------ RECORDS SHOWN ------

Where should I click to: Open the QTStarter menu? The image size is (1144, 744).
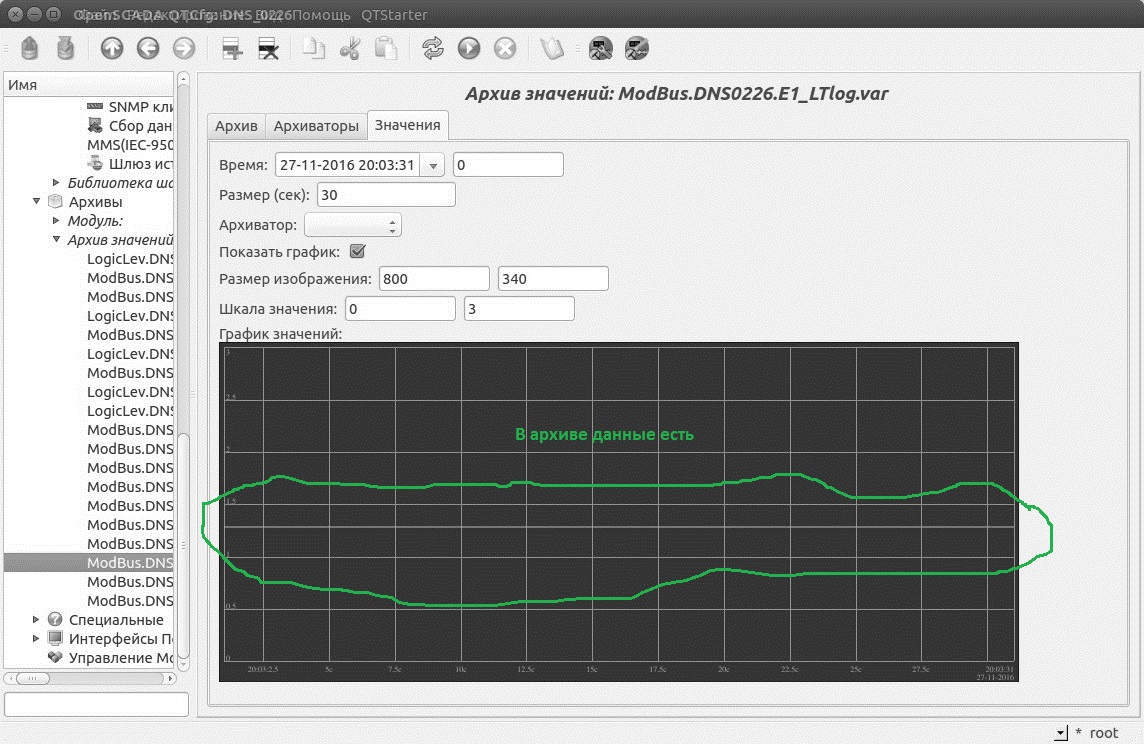(394, 15)
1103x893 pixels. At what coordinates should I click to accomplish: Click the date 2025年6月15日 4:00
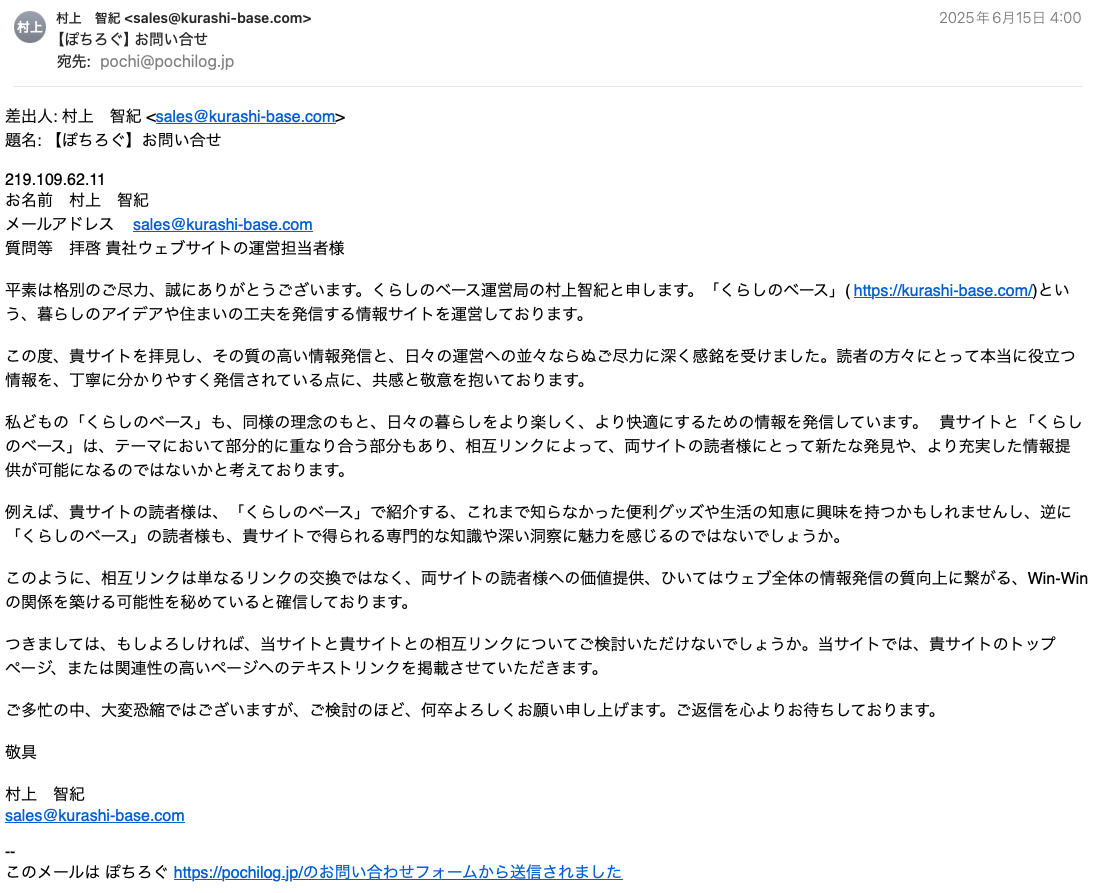click(1009, 18)
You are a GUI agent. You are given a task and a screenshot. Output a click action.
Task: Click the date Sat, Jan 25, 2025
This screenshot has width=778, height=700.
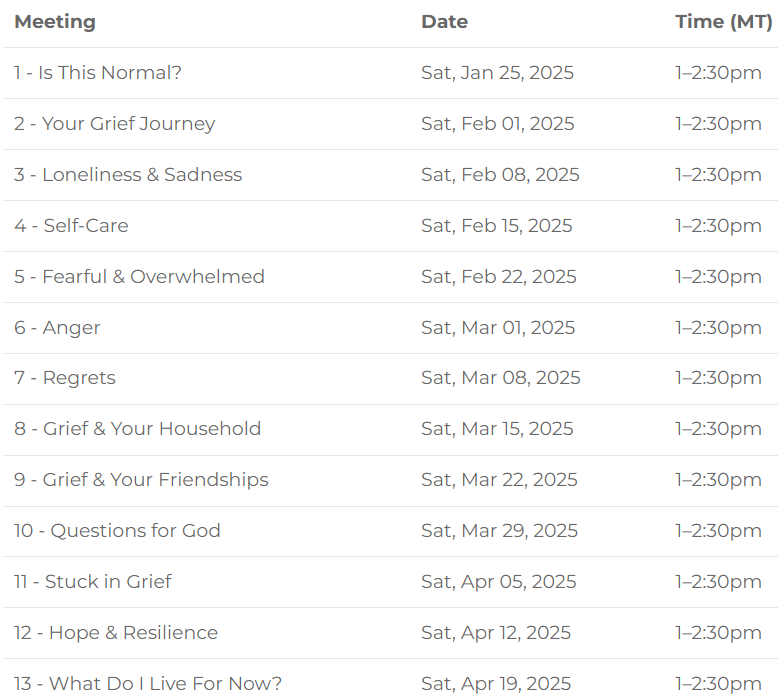(x=497, y=73)
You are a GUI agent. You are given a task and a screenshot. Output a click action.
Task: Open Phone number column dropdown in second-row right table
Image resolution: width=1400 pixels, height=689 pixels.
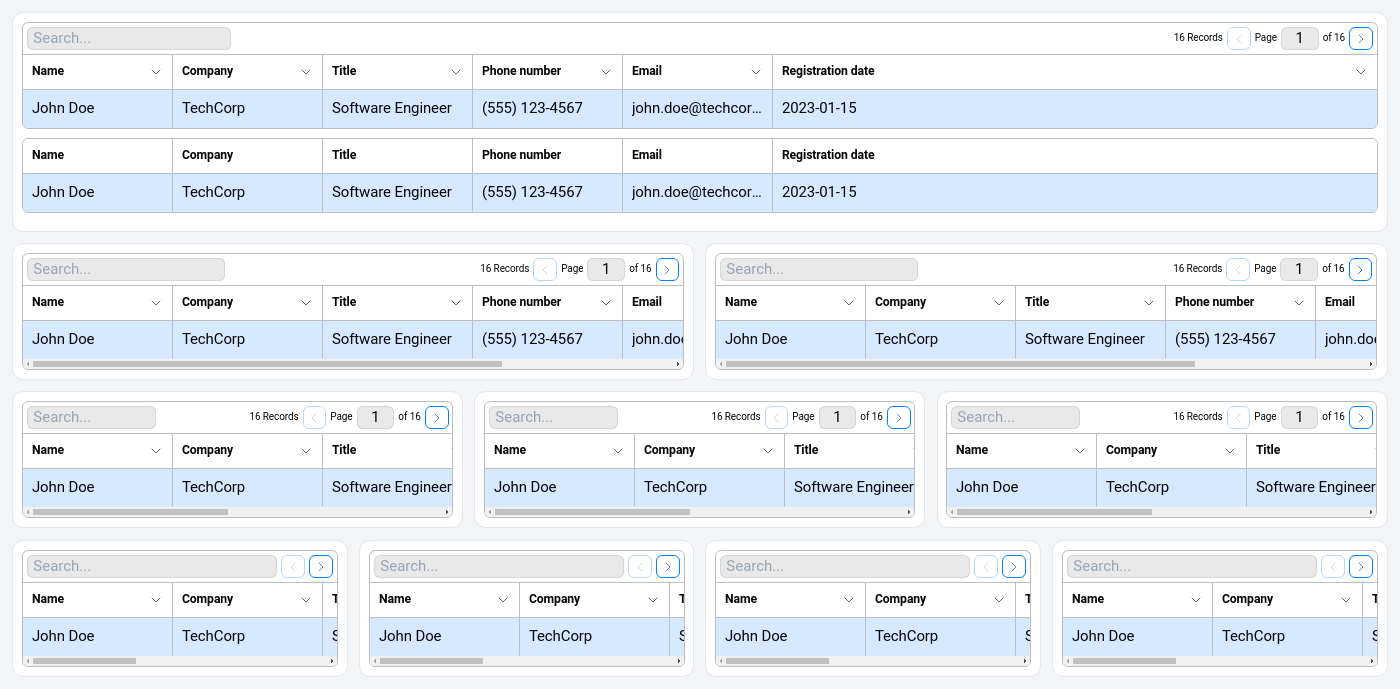coord(1299,303)
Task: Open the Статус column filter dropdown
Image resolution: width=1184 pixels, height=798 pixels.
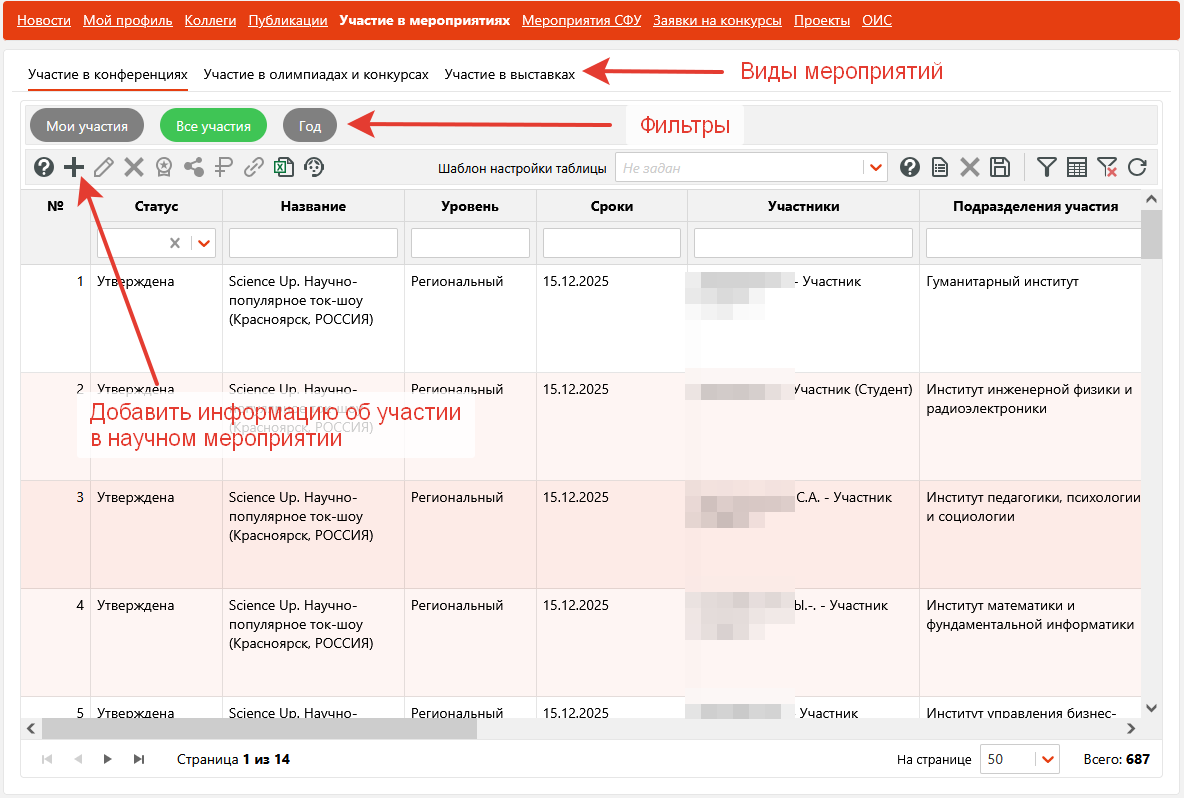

------

- YOUR INSTRUCTIONS: The listing is to be reproduced in full and exactly, except that its pictures are to be dropped.

- REPLY TO THE TASK:
Where should I click to: Open the QTStarter menu? The image size is (1144, 744).
(394, 15)
1103x893 pixels. At what coordinates should I click to accomplish: Click the date 2025年6月15日 4:00
click(1009, 18)
You are a GUI agent. You are given a task and a screenshot. Output a click action.
Task: Click the date Sat, Jan 25, 2025
This screenshot has width=778, height=700.
(x=497, y=73)
You are a GUI agent. You are given a task and a screenshot. Output a click action.
Task: Open Phone number column dropdown in second-row right table
Image resolution: width=1400 pixels, height=689 pixels.
coord(1299,303)
Task: Open the Статус column filter dropdown
Image resolution: width=1184 pixels, height=798 pixels.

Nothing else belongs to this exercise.